In SeaTable, various individual shares are available to you. For example, you have the option to share individual bases, tables and views with individual users or entire groups.
Moreover, you have the possibility to create shared datasets that allow you to share a predefined table view with other groups and users.
But what is the difference between the two functions mentioned and in which context does which of the two functions prove to be more beneficial?
Individual release options
With an individual share you grant access to a base, table or view to other persons. The authorized users will see the share as a separate base on the home page. Depending on the type of share, other users can only view or also edit your data.
With individual shares, all users with whom the base, table or view has been shared work on the same data set. For example, users are able to add columns to the shared table or delete existing columns. The changes made are overwritten in the shared dataset and thus visible to all users as well.
For this reason, the individual release options prove to be particularly advantageous when you are working on the same data in a team and changes to the shared data set are desired.
Common data sets
Using shared data sets, it is possible to make a pre-defined table view available to other groups and users so that they can access specific data in a wide variety of contexts and departments.
Unlike individual shares, shared records represent a master table whose contents are used in other tables. Your team members can customize the offshoots of the master table at any time so that they can use the shared record data in a wide variety of contexts.

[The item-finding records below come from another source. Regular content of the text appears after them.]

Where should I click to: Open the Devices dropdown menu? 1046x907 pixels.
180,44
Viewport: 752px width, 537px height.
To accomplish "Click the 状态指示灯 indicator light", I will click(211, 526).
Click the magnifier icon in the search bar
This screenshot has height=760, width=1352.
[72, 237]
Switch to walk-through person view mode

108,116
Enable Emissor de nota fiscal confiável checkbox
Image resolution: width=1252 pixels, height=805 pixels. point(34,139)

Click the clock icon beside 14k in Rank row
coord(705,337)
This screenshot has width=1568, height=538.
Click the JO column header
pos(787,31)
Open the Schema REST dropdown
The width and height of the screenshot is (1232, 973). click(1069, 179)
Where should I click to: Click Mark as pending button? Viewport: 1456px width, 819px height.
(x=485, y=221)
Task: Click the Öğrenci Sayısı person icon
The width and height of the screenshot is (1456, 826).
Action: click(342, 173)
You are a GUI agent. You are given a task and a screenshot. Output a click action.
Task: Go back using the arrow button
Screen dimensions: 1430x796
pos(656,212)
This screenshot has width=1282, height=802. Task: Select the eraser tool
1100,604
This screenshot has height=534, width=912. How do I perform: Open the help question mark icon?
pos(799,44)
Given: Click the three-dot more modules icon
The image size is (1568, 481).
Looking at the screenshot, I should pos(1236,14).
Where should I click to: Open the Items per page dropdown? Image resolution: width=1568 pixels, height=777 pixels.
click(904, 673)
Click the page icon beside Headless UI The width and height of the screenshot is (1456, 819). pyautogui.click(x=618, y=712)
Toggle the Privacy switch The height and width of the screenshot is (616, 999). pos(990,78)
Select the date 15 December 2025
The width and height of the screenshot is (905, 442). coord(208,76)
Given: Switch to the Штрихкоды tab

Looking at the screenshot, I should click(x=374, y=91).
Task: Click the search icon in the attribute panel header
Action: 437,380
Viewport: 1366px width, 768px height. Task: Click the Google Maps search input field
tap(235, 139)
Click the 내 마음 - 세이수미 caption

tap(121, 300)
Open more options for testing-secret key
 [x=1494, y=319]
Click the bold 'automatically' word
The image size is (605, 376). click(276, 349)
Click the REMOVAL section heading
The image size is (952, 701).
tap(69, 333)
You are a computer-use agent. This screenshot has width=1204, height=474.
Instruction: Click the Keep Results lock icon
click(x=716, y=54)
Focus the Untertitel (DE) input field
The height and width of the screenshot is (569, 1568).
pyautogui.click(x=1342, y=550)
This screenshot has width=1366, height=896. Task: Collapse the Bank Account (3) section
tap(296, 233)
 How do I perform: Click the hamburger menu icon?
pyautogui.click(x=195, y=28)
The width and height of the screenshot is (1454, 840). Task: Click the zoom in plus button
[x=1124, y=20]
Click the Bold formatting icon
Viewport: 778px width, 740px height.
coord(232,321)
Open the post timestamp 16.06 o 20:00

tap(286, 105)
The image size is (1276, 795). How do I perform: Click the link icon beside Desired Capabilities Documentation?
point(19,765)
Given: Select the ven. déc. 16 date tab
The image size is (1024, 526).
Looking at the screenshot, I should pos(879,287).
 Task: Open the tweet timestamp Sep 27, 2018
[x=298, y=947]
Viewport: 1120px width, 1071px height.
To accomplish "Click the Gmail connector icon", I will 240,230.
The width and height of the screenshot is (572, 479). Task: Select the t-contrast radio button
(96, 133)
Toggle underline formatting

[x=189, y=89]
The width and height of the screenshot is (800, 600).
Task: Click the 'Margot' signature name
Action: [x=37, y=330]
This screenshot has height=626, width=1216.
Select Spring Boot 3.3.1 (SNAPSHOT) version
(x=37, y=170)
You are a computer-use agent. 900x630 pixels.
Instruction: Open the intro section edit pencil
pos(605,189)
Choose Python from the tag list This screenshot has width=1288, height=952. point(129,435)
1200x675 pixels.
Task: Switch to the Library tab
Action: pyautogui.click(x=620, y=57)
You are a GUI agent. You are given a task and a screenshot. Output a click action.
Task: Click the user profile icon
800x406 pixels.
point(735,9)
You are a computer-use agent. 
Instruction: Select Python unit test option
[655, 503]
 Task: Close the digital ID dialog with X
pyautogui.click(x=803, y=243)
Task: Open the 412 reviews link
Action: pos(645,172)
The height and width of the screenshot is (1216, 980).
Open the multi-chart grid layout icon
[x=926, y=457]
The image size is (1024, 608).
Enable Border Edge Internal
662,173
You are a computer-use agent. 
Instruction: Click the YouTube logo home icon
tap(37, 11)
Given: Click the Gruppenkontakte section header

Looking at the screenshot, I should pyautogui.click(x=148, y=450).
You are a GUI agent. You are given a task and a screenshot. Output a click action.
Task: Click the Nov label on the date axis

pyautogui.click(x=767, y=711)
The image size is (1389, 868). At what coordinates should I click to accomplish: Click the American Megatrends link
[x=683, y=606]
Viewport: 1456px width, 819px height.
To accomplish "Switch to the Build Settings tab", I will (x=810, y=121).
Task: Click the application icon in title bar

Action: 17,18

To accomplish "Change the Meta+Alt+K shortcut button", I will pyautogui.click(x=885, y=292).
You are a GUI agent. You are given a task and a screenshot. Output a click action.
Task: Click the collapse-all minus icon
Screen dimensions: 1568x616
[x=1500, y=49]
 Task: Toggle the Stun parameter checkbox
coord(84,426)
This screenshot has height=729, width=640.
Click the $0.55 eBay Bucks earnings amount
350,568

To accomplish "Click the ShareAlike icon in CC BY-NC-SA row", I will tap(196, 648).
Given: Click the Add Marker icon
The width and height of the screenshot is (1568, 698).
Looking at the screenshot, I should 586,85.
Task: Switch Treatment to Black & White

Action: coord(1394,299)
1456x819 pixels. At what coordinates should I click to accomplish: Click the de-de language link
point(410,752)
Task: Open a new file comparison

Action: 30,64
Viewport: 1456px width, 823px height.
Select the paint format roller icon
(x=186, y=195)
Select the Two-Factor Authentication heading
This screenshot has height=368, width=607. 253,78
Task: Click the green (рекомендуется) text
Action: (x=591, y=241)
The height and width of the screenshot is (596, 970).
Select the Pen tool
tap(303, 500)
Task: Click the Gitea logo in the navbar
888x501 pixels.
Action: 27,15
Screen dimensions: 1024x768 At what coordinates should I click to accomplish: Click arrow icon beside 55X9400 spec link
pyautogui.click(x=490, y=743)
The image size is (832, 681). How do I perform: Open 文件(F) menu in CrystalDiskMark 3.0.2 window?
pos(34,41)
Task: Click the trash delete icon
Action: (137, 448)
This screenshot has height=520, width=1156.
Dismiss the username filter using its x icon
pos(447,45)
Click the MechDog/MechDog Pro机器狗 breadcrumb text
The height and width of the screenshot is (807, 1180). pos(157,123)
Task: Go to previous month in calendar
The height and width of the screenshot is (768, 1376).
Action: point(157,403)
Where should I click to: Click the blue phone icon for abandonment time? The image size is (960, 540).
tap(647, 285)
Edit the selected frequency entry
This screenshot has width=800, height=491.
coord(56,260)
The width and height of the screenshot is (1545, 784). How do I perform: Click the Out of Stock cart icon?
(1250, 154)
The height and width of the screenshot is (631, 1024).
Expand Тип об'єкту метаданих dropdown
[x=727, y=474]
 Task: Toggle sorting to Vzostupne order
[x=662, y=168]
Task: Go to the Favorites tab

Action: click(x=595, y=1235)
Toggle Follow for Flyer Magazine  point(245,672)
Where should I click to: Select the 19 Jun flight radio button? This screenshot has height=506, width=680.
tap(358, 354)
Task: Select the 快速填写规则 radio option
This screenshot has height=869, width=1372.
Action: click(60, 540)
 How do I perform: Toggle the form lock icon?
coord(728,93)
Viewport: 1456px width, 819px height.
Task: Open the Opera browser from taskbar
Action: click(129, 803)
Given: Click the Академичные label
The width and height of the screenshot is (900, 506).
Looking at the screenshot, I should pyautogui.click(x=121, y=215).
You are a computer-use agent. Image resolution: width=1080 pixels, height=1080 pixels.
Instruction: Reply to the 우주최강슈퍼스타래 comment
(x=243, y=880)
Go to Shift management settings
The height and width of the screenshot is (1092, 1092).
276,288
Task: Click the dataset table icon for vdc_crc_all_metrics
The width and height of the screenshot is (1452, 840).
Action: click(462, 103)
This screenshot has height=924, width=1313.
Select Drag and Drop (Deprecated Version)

Unlike individual releases, however, the changes made by users do not affect the underlying data set. The offshoots of the master table are independent of each other and cannot be viewed by other users either. For this reason, shared data sets prove to be particularly advantageous when different departments and employees of a company access certain data sets in their own contexts.
This will be illustrated by the following example:
- An employee list that is relevant to multiple user groups (e.g., HR, Accounting, and Internal Communications) can be made available to your team members via shared records as a template for new tables.
- After your team members import the shared record into a base, they can add columns to the table as they wish and customize it to their specific use cases (e.g., vacation scheduling, payroll, distribution list for internal newsletters).
- The tables accessing a common data record can be synchronized at any time, i.e. compared with the latest version of the data record (e.g. when new employees join or leave).
- There is a top-down relationship here: changes to the common data set are transferred to the dependent tables during synchronization. However, changes in these tables have no effect on the underlying data set.